_Dataset records:_
====================

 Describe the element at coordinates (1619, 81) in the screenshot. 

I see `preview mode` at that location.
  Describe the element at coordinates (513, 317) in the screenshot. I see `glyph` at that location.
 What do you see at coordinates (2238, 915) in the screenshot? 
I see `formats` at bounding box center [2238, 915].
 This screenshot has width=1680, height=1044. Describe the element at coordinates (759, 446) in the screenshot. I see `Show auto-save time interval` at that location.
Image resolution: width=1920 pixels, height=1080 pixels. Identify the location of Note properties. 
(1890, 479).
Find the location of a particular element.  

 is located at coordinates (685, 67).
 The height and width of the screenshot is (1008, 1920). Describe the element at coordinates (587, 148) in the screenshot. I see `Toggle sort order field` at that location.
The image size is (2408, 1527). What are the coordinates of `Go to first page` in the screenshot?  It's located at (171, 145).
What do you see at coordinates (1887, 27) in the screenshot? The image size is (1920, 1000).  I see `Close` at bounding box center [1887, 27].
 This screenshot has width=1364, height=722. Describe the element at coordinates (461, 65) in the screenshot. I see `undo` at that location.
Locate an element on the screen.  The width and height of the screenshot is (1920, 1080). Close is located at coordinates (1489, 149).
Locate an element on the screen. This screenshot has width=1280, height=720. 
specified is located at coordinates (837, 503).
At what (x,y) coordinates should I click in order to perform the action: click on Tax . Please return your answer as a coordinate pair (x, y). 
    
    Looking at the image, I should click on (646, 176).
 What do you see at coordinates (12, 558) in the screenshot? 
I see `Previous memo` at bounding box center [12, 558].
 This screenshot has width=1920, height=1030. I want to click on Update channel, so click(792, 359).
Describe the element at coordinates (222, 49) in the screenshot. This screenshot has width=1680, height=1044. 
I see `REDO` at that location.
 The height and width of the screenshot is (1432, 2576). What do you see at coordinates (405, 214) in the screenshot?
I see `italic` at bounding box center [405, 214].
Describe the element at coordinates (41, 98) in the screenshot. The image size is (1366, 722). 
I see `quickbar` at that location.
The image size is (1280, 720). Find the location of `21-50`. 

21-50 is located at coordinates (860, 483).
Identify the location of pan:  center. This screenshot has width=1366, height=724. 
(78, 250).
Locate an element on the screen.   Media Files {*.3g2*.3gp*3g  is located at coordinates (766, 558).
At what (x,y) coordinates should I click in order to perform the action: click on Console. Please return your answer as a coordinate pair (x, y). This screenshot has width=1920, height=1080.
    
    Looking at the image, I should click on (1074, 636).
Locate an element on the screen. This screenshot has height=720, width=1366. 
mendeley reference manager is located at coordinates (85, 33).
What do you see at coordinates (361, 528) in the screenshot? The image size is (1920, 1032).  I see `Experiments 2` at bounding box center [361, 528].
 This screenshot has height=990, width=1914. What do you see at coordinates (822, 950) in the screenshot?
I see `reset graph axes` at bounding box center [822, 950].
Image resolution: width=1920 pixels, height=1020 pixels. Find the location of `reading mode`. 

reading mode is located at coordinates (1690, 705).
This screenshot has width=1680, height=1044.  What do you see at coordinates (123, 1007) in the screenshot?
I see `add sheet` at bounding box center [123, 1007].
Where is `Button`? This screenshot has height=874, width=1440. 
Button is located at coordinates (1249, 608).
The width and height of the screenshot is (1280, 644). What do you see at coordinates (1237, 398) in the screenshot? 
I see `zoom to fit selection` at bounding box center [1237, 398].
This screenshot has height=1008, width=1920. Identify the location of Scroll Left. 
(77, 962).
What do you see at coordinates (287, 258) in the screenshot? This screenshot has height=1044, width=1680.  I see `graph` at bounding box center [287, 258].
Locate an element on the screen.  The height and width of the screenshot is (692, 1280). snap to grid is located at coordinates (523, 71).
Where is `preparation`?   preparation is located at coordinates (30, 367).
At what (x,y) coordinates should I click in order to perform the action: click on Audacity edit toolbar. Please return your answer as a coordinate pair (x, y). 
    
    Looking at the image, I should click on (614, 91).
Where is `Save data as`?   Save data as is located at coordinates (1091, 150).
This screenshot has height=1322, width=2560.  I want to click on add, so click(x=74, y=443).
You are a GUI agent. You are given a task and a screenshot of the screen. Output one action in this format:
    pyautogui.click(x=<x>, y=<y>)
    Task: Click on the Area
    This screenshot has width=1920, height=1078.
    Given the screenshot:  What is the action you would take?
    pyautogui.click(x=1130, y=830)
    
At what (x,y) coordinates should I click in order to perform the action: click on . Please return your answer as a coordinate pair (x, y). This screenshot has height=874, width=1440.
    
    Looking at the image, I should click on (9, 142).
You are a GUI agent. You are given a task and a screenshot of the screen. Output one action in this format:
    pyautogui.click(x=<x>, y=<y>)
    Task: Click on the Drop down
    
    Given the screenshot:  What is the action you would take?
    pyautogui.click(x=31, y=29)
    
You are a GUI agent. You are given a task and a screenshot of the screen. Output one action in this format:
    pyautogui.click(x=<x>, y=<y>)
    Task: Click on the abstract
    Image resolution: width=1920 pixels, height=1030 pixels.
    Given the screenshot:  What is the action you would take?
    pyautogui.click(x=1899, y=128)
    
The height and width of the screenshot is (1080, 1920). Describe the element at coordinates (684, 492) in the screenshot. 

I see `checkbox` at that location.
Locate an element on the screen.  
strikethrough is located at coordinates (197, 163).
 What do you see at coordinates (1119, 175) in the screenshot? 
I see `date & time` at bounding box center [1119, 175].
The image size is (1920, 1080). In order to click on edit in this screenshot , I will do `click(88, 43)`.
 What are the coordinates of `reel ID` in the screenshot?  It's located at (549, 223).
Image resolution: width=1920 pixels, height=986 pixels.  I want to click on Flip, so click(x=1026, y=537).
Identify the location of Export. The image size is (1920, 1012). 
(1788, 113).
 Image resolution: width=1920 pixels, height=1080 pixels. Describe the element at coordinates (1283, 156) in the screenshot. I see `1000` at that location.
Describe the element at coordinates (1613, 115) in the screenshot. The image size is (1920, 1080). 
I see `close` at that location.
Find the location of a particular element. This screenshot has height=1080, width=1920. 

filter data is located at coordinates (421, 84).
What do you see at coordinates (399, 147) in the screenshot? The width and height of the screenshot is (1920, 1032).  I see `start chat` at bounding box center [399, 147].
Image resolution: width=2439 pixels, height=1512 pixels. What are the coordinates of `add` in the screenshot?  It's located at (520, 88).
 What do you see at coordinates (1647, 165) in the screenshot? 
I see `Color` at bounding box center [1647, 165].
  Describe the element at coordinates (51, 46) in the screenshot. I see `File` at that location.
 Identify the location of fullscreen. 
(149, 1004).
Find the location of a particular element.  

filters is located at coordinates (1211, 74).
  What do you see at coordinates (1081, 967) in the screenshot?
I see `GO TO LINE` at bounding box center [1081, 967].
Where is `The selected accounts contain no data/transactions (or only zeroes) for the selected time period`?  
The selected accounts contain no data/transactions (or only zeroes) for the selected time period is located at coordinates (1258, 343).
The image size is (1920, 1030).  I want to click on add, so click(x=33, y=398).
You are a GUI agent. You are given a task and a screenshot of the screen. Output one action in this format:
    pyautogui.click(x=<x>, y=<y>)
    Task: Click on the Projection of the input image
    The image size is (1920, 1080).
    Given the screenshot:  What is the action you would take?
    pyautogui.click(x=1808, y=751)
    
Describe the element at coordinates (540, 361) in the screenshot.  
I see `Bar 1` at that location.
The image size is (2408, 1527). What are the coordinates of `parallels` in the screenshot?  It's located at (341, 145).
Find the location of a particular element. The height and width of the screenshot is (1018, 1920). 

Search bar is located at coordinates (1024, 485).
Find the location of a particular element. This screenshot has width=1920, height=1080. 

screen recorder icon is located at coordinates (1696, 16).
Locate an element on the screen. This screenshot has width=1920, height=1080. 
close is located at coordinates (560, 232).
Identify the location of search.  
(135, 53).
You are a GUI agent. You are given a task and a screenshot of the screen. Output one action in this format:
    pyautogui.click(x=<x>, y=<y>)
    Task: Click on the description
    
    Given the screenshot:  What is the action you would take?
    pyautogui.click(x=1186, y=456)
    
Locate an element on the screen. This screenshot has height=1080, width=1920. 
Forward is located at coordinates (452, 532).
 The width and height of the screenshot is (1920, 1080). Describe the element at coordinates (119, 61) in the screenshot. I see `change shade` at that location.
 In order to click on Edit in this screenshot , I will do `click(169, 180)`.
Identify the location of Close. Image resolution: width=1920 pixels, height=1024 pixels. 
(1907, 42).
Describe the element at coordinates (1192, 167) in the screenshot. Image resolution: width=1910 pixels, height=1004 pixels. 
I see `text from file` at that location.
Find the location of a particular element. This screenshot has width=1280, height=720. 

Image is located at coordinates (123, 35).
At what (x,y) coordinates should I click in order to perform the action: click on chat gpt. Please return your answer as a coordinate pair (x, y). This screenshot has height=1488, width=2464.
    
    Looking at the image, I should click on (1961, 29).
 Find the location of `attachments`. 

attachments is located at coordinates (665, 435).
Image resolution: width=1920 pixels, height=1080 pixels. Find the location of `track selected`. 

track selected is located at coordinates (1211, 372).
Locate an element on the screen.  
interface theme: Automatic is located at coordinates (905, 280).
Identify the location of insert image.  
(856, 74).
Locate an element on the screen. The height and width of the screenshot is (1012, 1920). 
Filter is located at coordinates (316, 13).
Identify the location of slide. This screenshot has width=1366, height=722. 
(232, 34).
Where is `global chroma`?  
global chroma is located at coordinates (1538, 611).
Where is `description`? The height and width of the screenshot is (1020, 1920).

====================

_What you are asked to do:_ Reproduce verbatim the entries above, from their first line up to and including the line containing "center [405, 214].".

_Complete answer:_
 Describe the element at coordinates (1619, 81) in the screenshot. 

I see `preview mode` at that location.
  Describe the element at coordinates (513, 317) in the screenshot. I see `glyph` at that location.
 What do you see at coordinates (2238, 915) in the screenshot? 
I see `formats` at bounding box center [2238, 915].
 This screenshot has width=1680, height=1044. Describe the element at coordinates (759, 446) in the screenshot. I see `Show auto-save time interval` at that location.
Image resolution: width=1920 pixels, height=1080 pixels. Identify the location of Note properties. 
(1890, 479).
Find the location of a particular element.  

 is located at coordinates (685, 67).
 The height and width of the screenshot is (1008, 1920). Describe the element at coordinates (587, 148) in the screenshot. I see `Toggle sort order field` at that location.
The image size is (2408, 1527). What are the coordinates of `Go to first page` in the screenshot?  It's located at (171, 145).
What do you see at coordinates (1887, 27) in the screenshot? The image size is (1920, 1000).  I see `Close` at bounding box center [1887, 27].
 This screenshot has width=1364, height=722. Describe the element at coordinates (461, 65) in the screenshot. I see `undo` at that location.
Locate an element on the screen.  The width and height of the screenshot is (1920, 1080). Close is located at coordinates (1489, 149).
Locate an element on the screen. This screenshot has width=1280, height=720. 
specified is located at coordinates (837, 503).
At what (x,y) coordinates should I click in order to perform the action: click on Tax . Please return your answer as a coordinate pair (x, y). 
    
    Looking at the image, I should click on (646, 176).
 What do you see at coordinates (12, 558) in the screenshot? 
I see `Previous memo` at bounding box center [12, 558].
 This screenshot has width=1920, height=1030. I want to click on Update channel, so click(792, 359).
Describe the element at coordinates (222, 49) in the screenshot. This screenshot has width=1680, height=1044. 
I see `REDO` at that location.
 The height and width of the screenshot is (1432, 2576). What do you see at coordinates (405, 214) in the screenshot?
I see `italic` at bounding box center [405, 214].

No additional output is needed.